GIVEN REQUEST: Starting at the line containing "You are a GUI" and ending at the line containing "click(39, 282)", write those lines again with "screenshot" changed to "image" and nothing else altered. Leave the pictures out.

DATASET EXTRACT:
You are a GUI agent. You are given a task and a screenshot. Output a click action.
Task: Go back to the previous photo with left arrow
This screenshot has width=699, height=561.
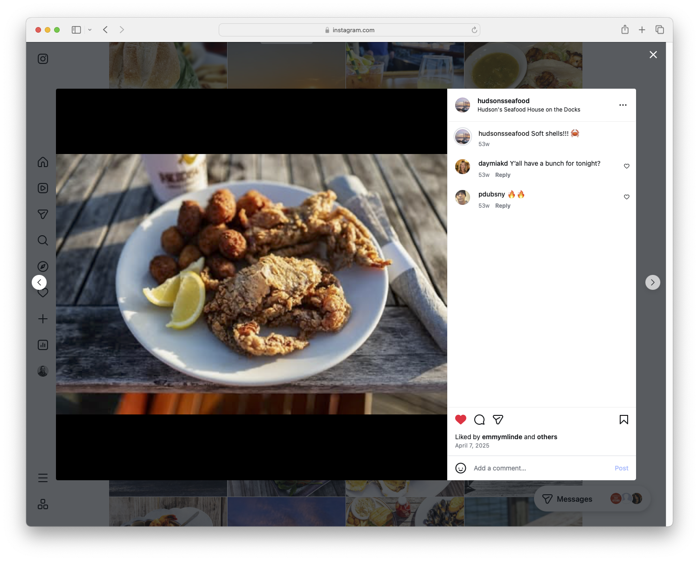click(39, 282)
...
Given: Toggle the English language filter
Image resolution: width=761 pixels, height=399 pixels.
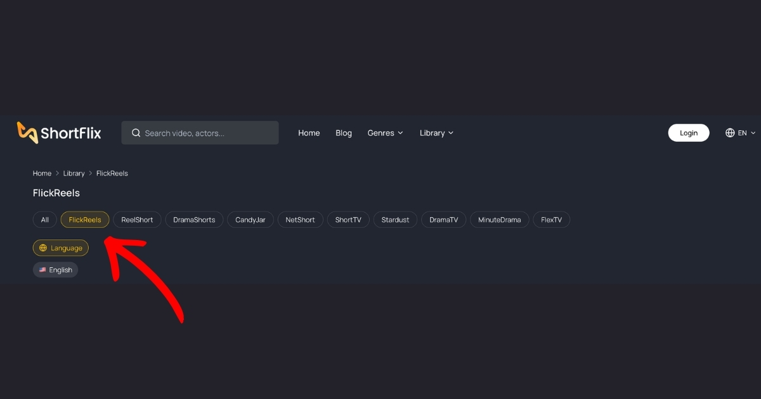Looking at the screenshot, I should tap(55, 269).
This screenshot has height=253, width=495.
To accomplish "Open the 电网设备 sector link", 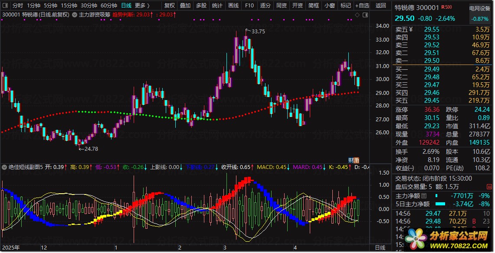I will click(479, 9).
* * *
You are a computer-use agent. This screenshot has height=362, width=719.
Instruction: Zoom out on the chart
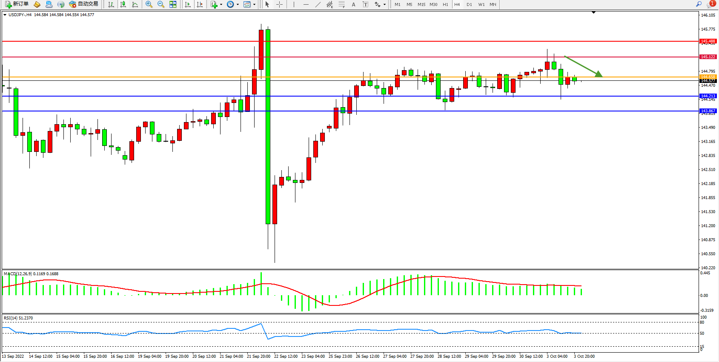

THE REPLY:
You are a GUI agent. You are given a task and a image. Output a click action.
Task: Go back to the previous photo with left arrow
This image has width=699, height=561.
click(39, 282)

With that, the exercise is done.